On March 20, 1920, Wilhelmina Roy filed her petition in the Superior Court against her husband, Levi J. Roy, praying for a divorce from bed and board and from future cohabitation, and for an allowance for support and maintenance until such time as the parties should become reconciled.

The petition was heard in the Superior Court and a decision rendered for the petitioner granting her a divorce from bed and board and future cohabitation with the respondent, c. The case is now before us upon the respondent's exceptions: (1) To the refusal of the trial court to dismiss the petition; (2) to the refusal of the court to admit certain testimony offered by the respondent; and (3) to the decision of the trial court granting the prayer of the petition.

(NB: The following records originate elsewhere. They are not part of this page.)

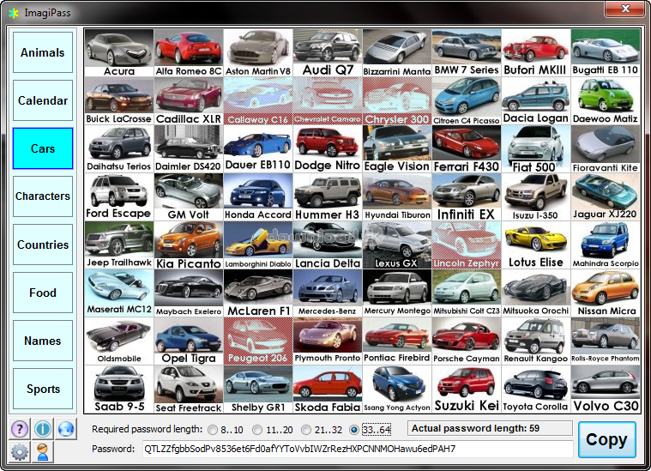
Task: Select the 21..32 length radio button
Action: pos(304,429)
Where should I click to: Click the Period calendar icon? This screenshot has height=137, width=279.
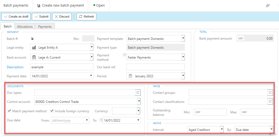[130, 76]
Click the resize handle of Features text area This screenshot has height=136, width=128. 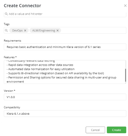tap(126, 83)
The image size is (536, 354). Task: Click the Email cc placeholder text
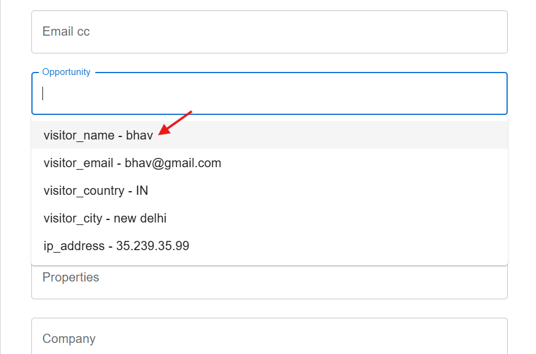pyautogui.click(x=66, y=31)
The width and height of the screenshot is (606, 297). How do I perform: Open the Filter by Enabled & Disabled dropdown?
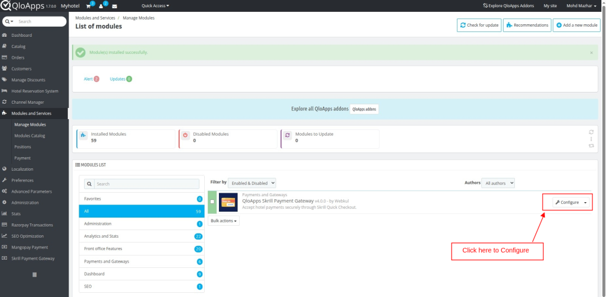pos(252,183)
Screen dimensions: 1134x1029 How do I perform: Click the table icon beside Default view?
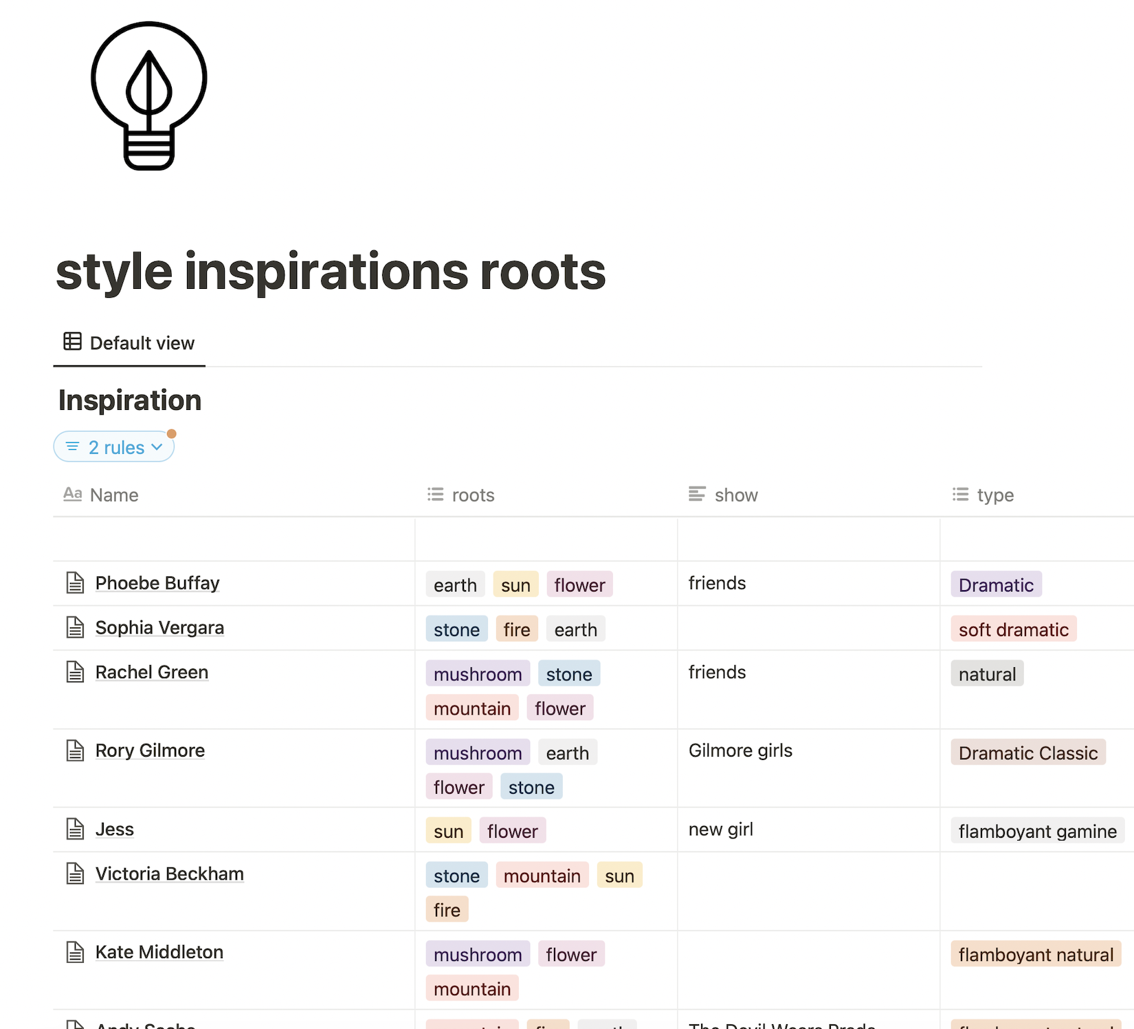click(x=73, y=341)
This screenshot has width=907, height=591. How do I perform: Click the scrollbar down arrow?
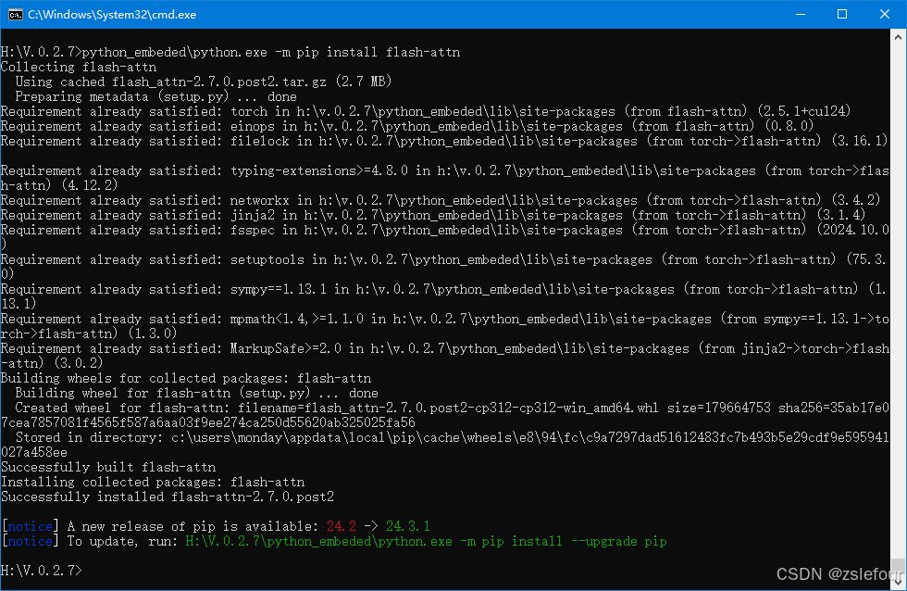(x=898, y=583)
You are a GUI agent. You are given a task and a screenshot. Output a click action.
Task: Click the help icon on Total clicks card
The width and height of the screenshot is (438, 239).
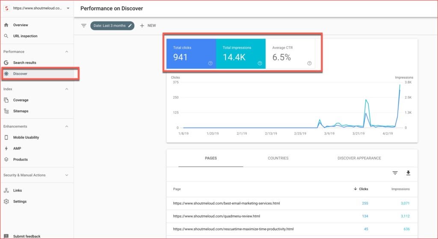click(210, 63)
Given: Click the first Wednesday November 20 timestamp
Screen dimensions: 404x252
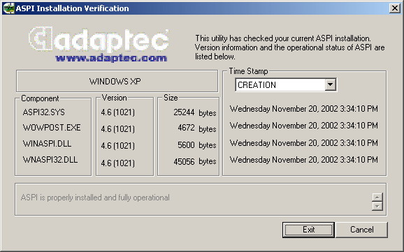Looking at the screenshot, I should [304, 109].
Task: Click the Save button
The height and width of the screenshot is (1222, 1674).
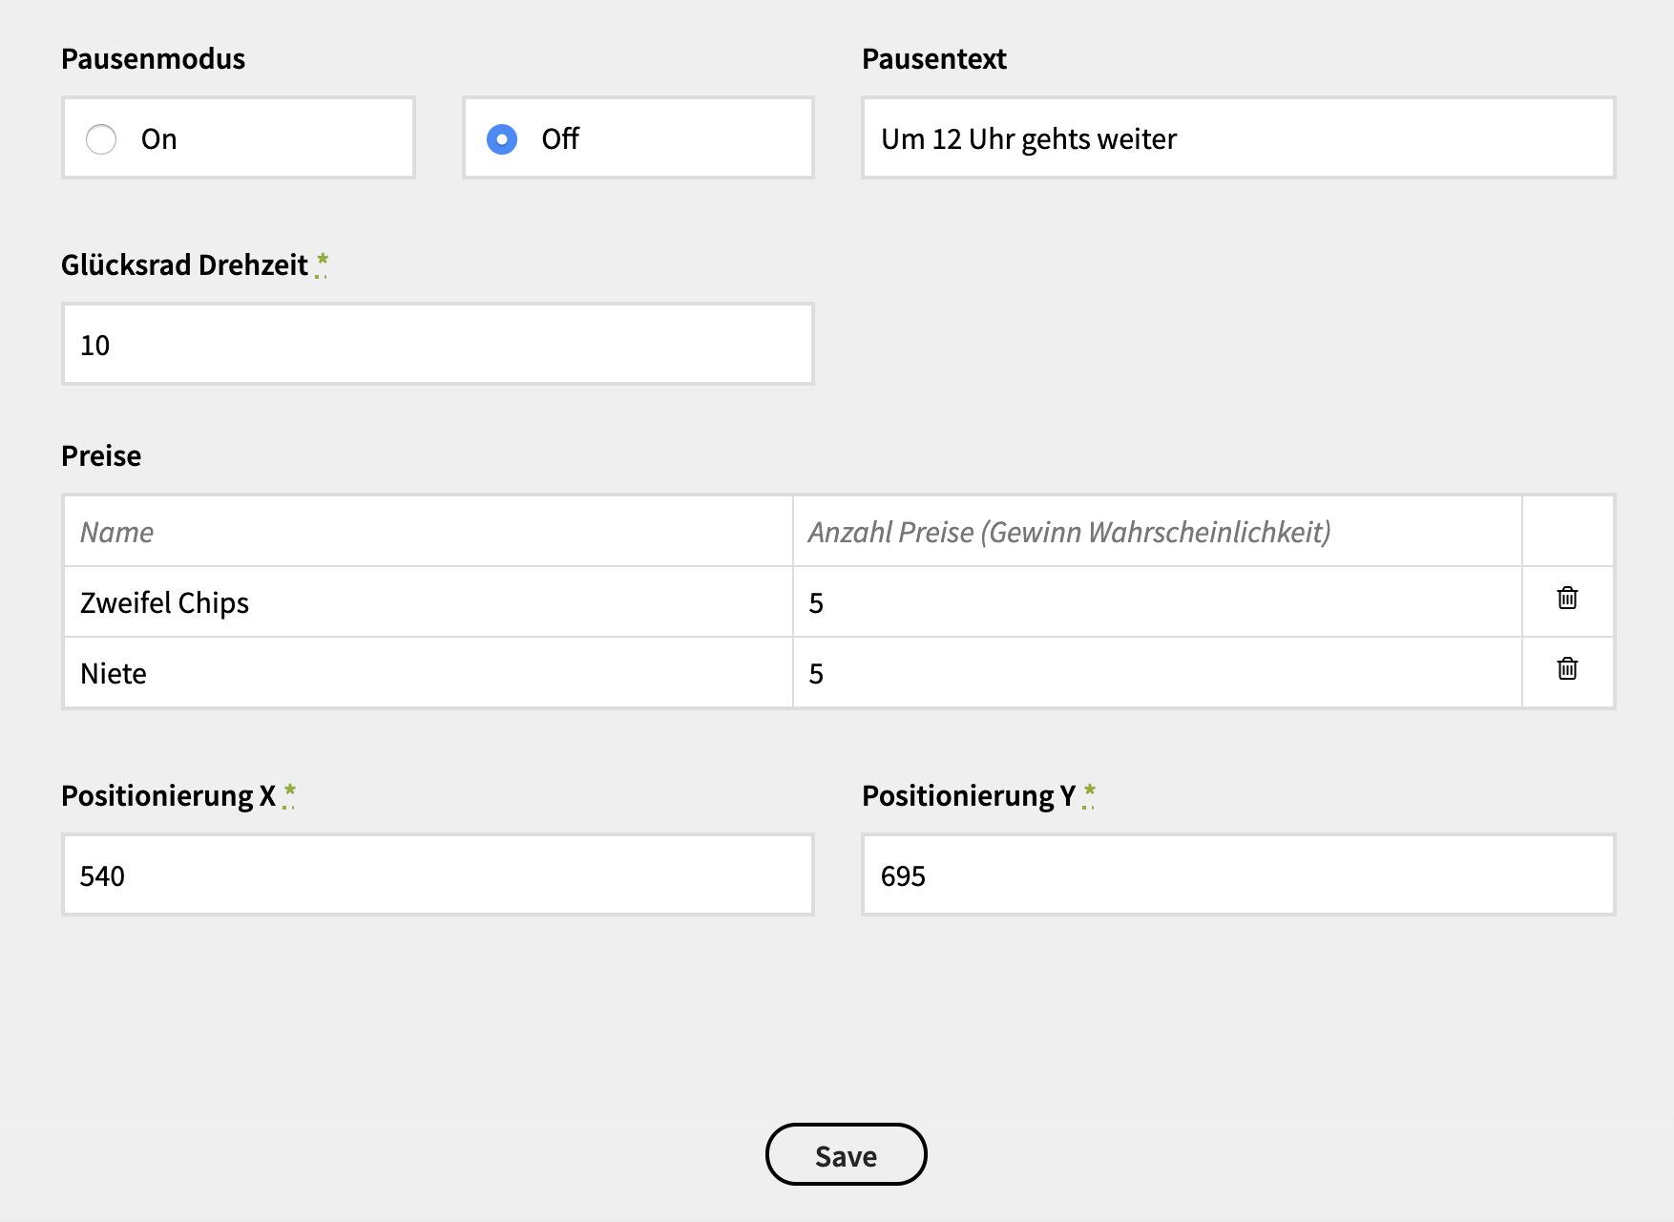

It appears that the marital discords and dissensions of this couple have been brought to the attention of the Superior Court upon two previous occasions. In July 1914, the respondent here filed a petition for divorce which was heard and denied. On February 8, 1919, he filed another petition which was also heard and denied.

In connection with the last-mentioned petition of Levi J. Roy, the respondent, now the petitioner here, filed a motion for an allowance for support and for witness and counsel fees. After a hearing "on oral testimony and *161 agreements of counsel" a decree was entered, March 1, 1919, ordering the petitioner to pay to the respondent certain sums of money including fifteen dollars per week for her support beginning on March 3, 1919.

On July 10, 1919, this second petition of Levi J. Roy was denied and dismissed. It is undisputed that Mrs. Roy received fifteen dollars per week between March 3, 1919, and July 10, 1919, in accordance with the terms of the decree before referred to.

There is some contention now, in the case at bar, as to whether the payments of Mr. Roy in the prior suit were voluntary or involuntary. The respondent claims that they were voluntary and therefore were like any other expenditures for the benefit of the petitioner. On the other hand the petitioner claims they were involuntary and that the time covered thereby is available to her in calculating the period of the respondent's failure to supply necessaries. They were evidently made in pursuance of a decree of the Superior Court following and based upon the motion of the respondent in that case for an allowance. How far the parties through their respective counsel may have consented to the form and provisions of the decree does not appear but we see nothing in the papers in that case which would lead us to characterize such payments as "voluntary."

However it does not seem to us to be material whether such payments were made voluntarily or under the compulsion of the decree. They were made, and the advantages arising therefrom to Mrs. Roy would be the same in either case. It was within her discretion to apply for the allowance or to refrain from doing so. Having chosen to make the application and having received the money paid by her husband, we do not think that she can now claim that he has neglected and refused to furnish her with the necessities of life during the period covered by such payments.

The present petition, filed March 20, 1920, alleges the failure of the respondent to furnish necessaries for more than one year prior thereto, that being the minimum period *162 required by the statute in such cases. This is in effect an allegation that the respondent has neglected to provide for her support since March 20, 1919. But from March 3, 1919, to July 10, 1919, the petitioner was receiving fifteen dollars per week from her husband for her support under the order and decree of the Superior Court.

We think that the present petition was prematurely filed and for that reason it should have been dismissed.

The exception of the respondent to the decision of the trial justice granting the petitioner a divorce from bed and board and future cohabitation is sustained.

The petitioner may appear before this court, if she shall see fit, on April 3, 1922, at ten o'clock A.M., and show cause, if any she has, why an order should not be made remitting the case to the Superior Court with direction to dismiss the petition.